Stored data entries:
== == ==
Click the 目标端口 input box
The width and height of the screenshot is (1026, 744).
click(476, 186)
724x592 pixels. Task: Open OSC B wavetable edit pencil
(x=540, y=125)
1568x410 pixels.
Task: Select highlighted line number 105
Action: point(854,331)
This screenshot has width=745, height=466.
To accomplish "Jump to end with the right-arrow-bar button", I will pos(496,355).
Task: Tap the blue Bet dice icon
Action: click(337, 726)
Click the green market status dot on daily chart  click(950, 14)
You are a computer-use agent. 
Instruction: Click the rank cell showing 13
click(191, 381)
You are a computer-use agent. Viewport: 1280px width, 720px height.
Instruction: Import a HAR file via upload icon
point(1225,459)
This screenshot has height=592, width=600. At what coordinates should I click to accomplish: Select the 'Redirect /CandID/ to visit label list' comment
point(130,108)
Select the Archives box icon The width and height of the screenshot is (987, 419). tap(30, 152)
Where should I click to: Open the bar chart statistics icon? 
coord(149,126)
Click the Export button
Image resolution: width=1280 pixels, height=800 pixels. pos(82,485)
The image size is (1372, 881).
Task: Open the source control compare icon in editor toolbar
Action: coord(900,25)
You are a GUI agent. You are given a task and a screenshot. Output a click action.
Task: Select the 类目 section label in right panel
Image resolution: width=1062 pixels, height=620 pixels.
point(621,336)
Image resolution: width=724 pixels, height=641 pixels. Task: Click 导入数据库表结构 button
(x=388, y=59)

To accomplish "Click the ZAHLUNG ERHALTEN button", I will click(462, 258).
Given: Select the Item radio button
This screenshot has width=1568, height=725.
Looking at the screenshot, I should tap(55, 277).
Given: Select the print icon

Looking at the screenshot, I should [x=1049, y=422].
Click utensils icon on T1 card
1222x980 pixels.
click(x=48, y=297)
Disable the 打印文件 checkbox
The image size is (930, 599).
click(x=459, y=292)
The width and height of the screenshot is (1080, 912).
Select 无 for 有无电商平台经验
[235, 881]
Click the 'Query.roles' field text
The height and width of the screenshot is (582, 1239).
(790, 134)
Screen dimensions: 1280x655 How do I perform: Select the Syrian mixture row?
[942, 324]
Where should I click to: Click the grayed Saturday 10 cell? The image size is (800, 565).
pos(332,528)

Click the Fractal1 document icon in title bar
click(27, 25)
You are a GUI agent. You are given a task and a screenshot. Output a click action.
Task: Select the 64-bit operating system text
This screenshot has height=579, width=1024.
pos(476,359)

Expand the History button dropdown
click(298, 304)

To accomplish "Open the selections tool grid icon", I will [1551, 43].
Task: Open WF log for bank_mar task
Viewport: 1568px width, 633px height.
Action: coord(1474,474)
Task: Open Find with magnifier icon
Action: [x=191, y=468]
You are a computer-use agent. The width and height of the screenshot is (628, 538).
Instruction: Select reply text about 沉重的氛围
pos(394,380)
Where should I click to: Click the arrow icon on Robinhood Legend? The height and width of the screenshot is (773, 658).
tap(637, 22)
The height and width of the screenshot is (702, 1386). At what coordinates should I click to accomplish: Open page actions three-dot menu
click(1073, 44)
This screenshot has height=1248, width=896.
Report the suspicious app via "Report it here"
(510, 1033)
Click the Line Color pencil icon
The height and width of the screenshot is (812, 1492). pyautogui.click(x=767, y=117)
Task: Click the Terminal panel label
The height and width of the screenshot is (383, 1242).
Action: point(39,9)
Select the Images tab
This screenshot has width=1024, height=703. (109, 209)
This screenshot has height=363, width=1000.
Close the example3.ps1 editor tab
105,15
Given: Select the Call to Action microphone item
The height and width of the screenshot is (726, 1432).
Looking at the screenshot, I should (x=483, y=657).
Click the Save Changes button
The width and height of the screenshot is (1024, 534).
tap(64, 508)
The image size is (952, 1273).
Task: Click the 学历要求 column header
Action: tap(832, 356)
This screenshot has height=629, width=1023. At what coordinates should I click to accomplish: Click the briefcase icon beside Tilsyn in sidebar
== == ==
PROBLEM:
From the opening line of the data above through the line holding "This screenshot has width=745, height=466.", give every line again exactly as it stands.

TASK ANSWER:
Click the 目标端口 input box
The width and height of the screenshot is (1026, 744).
click(476, 186)
724x592 pixels. Task: Open OSC B wavetable edit pencil
(x=540, y=125)
1568x410 pixels.
Task: Select highlighted line number 105
Action: point(854,331)
This screenshot has width=745, height=466.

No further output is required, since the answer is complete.